**Exercícios**:
1. Segundo o texto de origem, a que se devem, de acordo com Alfredo Abreu, as escassas dificuldades?
2. Reescreva em forma de lista o parágrafo do texto de origem que começa por "Todos podem ser voluntários", mantendo os factos principais.
3. Indique se cada afirmação está de acordo com o texto de origem, respondendo sim ou não e citando as palavras do texto que o decidem:
(a) As dificuldades referidas são frequentes e graves.
(b) Para Vítor Rafael, cada reencontro com estes amigos tornou-se um reencontro consigo mesmo.
(c) O recrutamento de voluntários é feito através de uma entrevista.

O caminho, porém, tornou-se “descendente, de humildade. Estar à mesa com todos esses é estar num lugar de desconstrução, onde deitamos por terra muitos preconceitos e barreiras criados nefastamente ao longo da nossa vida.” Somos feitos “do mesmo barro”, afinal, com as mesmas limitações e os mesmos anseios de felicidade, bem-estar e paz. Cada reencontro com estes amigos acabou por se tornar, para Vítor Rafael, um reencontro consigo mesmo. A troca de abraços e olhares, o ouvir, a “cumplicidade gerada à volta de uma refeição” conduz “mistério profundo” do amor genuíno.

O triunfo do amor entre cidadãos da mesma cidade não se dá, contudo, sem tensões nem fricções. Pessoas há que vivem situações difíceis, em permanente stress, sendo por isso de esperar, assinala Alfredo Abreu, alguma “dureza pontual”. Nada de muito significativo, porém. As escassas dificuldades devem-se “quase exclusivamente a situações de consumos de bebidas ou drogas.”

Todavia, se as pessoas forem tratadas “como pessoas, com toda a dignidade, agem naturalmente com cortesia e respeito. Além disso, um espaço seguro e confortável é desejado e desfrutado profundamente pela maioria dos convidados.” Disto, portanto, advém a diferença. Isso mesmo é sublinhado por Vítor Rafael. Durante os Jantares entre amigos, a cultura do afecto e o respeito mútuo que os impregna têm bastado para resolver os problemas.

Todos podem ser voluntários, todos se podem candidatar. Mas tornar-se voluntário com a Serve the City passa por um processo de recrutamento, feito mediante um questionário destinado a aferir das motivações do candidato a voluntário. Começa-se por enviar uma mensagem, através do formulário de contacto no portal da associação.

**Amostra dos dados**:
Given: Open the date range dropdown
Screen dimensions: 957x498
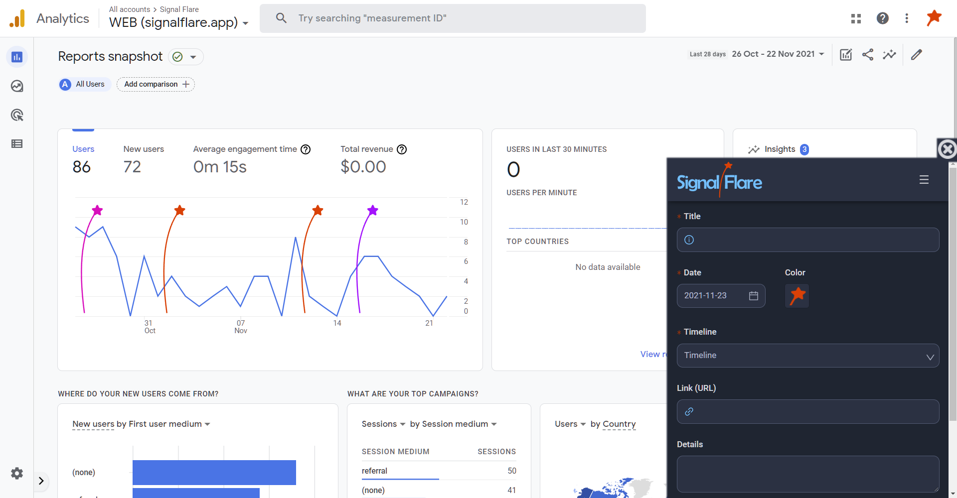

**Respostas esperadas**:
1. Devem-se quase exclusivamente a situações de consumo de bebidas ou drogas.

2.
- Qualquer pessoa pode ser voluntária e candidatar-se.
- Para ser voluntário com a Serve the City, é preciso passar por um processo de recrutamento.
- O recrutamento é feito através de um questionário que avalia as motivações do candidato.
- O primeiro passo é enviar uma mensagem pelo formulário de contacto no portal da associação.

3.
(a) Não: "Nada de muito significativo, porém."
(b) Sim: "Cada reencontro com estes amigos acabou por se tornar, para Vítor Rafael, um reencontro consigo mesmo."
(c) Não: "feito mediante um questionário destinado a aferir das motivações do candidato a voluntário"